I started using git around 2007 or so because that company I worked for at the time used ClearCase, without a doubt the most painful version manager I have ever used (especially running it from a Linux workstation). So I wrote a few scripts that would let me mirror a directory into a git repo, do all my committing in git, then replay those commits back to ClearCase.

I can't recall how Git came to me attention in the first place, but by late 2008 I was contributing patches to Git itself. Junio was a kind but exacting maintainer, and I learned a lot about contributing to open source from his stewardship. I even attended one of the early GitTogethers.

As far as I can recall, I've never really struggled with git. I think that's because I like to dissect how things work, and under the covers git is quite simple. So I never had too much trouble with its terribly baroque CLI.

At my next job, I was at a startup that was building upon a fork of Chromium. At the time, Chromium was using subversion. But at this startup, we were using git, and I was responsible for keeping our git mirror up-to-date. I also had the terrible tedious job of rebasing our fork with Chromium's upstream changes. But boy did I get good at resolving merge conflicts.

Git may be the CLI I've used most consistently for nearly two decades. I'm disappointed that GitHub became the main code-review tool for Git, but I'll never be disappointed that Git beat out Mercurial, which I always found overly ridged and was never able to adapt it to my workflow.


> I started using git around 2007 or so because that company I worked for at the time used ClearCase, without a doubt the most painful version manager I have ever used

Ah, ClearCase! The biggest pain was in your wallet! I saw the prices my company paid per-seat for that privilege -- yikes!
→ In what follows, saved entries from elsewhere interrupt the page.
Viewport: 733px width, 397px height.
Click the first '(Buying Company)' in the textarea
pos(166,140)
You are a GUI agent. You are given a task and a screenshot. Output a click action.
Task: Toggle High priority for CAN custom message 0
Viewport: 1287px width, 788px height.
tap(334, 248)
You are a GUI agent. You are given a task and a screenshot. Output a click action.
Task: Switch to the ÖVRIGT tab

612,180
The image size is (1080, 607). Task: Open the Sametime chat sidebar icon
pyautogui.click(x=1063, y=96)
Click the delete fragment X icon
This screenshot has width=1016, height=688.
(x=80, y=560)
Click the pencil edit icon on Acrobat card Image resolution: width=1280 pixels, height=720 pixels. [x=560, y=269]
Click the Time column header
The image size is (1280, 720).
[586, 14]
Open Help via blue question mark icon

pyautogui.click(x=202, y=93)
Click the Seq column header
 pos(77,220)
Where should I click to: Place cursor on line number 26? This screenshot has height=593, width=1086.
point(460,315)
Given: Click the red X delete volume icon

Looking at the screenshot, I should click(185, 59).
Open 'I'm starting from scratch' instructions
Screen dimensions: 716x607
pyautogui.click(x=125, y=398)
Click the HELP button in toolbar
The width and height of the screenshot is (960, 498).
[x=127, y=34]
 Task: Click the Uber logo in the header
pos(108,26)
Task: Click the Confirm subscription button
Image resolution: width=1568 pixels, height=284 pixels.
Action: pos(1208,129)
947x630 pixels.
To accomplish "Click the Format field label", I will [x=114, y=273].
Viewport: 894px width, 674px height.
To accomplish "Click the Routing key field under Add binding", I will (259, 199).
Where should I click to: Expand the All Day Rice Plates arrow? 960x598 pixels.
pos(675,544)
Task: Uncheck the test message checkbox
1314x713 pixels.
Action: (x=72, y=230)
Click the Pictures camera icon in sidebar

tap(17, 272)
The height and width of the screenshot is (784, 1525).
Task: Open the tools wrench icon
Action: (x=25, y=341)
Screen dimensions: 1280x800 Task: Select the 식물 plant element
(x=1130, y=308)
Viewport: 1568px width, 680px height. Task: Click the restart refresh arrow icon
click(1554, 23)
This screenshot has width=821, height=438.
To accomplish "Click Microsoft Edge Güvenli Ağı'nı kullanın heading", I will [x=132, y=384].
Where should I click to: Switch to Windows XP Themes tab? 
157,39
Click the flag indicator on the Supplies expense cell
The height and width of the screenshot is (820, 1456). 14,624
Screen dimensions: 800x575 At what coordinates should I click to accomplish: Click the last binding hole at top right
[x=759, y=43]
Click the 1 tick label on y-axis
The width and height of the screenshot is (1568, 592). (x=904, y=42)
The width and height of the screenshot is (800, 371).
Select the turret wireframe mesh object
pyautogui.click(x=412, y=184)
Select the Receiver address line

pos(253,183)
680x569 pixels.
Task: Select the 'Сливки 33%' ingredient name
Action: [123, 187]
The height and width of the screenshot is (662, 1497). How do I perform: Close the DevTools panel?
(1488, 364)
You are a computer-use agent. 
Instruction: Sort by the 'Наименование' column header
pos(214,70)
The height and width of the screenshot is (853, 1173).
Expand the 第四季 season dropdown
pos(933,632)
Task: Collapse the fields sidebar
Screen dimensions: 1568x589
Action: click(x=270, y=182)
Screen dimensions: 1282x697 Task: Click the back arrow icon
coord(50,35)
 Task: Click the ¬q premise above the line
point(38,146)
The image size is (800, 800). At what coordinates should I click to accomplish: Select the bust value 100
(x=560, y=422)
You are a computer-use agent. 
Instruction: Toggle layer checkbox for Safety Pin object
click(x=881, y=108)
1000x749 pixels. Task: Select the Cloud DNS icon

I meant to write a blog post titled "What's good about ClearCase" in 2014, and I wish I did because now I've forgotten most of it.

ClearCase is a terrible version control system I wouldn't wish on my worst enemy, but it did have some good points that git still doesn't have. Large binary file support, configuration records, winkin, views.

With various big companies going towards giant monorepos and the local git repo just being a view into the super-centralized repo, I think they will re-invent parts of ClearCase.